7 thoughts on “A Primer On Dynamic Loading

  1. I’d like to point a few things here (I’m the author of that blog post). The way hack a day describes it is to say the least incorrect. The callq instruction doesn’t invoke a system call directly. Instead it’s setup to call a function that at that point doesn’t exist. Instead it’s patched in by a dynamic loader (for printf) also known as lazy-loading. Some other subtle things not really communicated well; the addresses the description of this post states it tells the processor where to go next. This is false, it tells the processor where to load memory from. The issue is this memory doesn’t exist. In order to stay PI (Position Independent) you need to ensure your code is PIC (so there are no load/stores that use absolute addresses). Modern dynamic linkers use relocation tables to relocate data and patch these things so that data does exist at runtime. If you have anymore questions regarding this, please feel free to submit a comment here or on the Bit Hacking blog. I’m going to write a better tutorial on how to implement an actual linker someday which works nicer and can be used for embedded projects. Thanks guys!
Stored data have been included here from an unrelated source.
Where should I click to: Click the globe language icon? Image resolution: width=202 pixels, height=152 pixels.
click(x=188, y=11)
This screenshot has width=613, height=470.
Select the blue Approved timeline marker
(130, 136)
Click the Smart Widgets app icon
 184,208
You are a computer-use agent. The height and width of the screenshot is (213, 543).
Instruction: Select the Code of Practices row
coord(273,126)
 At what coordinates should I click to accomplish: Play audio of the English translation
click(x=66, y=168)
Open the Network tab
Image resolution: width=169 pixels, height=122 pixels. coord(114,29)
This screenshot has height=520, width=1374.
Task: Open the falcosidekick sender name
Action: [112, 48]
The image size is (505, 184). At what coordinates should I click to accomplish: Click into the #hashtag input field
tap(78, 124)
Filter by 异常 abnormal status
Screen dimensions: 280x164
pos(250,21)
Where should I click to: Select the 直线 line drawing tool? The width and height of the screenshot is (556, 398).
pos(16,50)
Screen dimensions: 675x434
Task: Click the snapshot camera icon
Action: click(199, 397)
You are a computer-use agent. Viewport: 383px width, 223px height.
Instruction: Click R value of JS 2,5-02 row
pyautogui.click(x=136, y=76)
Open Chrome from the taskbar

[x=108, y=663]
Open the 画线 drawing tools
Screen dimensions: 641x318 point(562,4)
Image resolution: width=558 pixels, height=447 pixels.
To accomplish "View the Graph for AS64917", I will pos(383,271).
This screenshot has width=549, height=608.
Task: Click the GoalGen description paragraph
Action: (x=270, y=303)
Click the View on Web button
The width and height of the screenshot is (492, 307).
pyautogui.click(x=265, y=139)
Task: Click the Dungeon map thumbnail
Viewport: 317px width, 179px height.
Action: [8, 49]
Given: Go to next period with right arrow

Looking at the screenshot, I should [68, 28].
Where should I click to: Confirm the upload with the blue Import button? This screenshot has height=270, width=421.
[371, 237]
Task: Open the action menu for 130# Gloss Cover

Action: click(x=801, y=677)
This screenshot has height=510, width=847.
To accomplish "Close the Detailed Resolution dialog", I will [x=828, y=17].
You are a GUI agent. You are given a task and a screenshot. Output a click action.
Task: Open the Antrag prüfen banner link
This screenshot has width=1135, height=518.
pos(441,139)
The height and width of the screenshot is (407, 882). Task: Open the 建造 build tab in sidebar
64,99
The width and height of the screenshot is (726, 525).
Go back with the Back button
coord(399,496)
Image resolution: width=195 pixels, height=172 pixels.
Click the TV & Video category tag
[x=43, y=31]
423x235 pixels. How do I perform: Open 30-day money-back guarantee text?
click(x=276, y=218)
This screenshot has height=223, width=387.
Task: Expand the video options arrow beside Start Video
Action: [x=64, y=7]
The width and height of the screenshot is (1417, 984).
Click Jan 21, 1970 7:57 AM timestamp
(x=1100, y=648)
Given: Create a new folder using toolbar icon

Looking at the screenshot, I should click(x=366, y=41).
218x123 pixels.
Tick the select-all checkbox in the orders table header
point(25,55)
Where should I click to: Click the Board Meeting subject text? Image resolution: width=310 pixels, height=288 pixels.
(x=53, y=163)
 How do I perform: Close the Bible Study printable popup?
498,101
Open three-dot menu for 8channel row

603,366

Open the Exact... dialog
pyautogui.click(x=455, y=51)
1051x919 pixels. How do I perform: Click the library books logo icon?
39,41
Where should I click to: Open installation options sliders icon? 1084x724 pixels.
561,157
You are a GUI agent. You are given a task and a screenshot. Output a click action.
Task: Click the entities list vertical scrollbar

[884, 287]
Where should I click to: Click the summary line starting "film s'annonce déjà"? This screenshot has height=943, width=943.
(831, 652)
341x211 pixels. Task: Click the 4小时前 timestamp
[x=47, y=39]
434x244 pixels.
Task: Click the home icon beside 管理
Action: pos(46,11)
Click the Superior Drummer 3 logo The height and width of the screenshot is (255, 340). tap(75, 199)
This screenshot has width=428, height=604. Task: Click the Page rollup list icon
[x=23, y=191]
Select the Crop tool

    1. I don’t know many people who understand assembly code concepts like compiling, linking, relocating, position independence, relative calls, etc thoroughly enough to actually write about them clearly. As a technical writer I understand the process and often get the result wrong, especially when I have a deadline. At least I have peer reviews before my material is published, I guess HAD doesn’t have that – it’s written, and it’s out. You can tell by the plethora or spelling and grammatical mistakes which would get caught otherwise (that wasn’t a criticism btw, that’s just the process).
      As for your blog post, I find it very interesting, thanks for writing it. Takes me back to my 68K assembler days.

    1. Right. That’s why when the 68K lost it’s prominence and Intel and it’s segmented addressing took over, I dumped ASM and went 100% C.
      BTW – I accidentally ‘reported’ your comment. It’s early in the morning, eyes are tired, and I saw ‘Rep…’ thinking it was ‘Reply’, and clicked it – there wasn’t a confirmation step :/ (@HAD can you fix that, will probably lower your workload over time ;-))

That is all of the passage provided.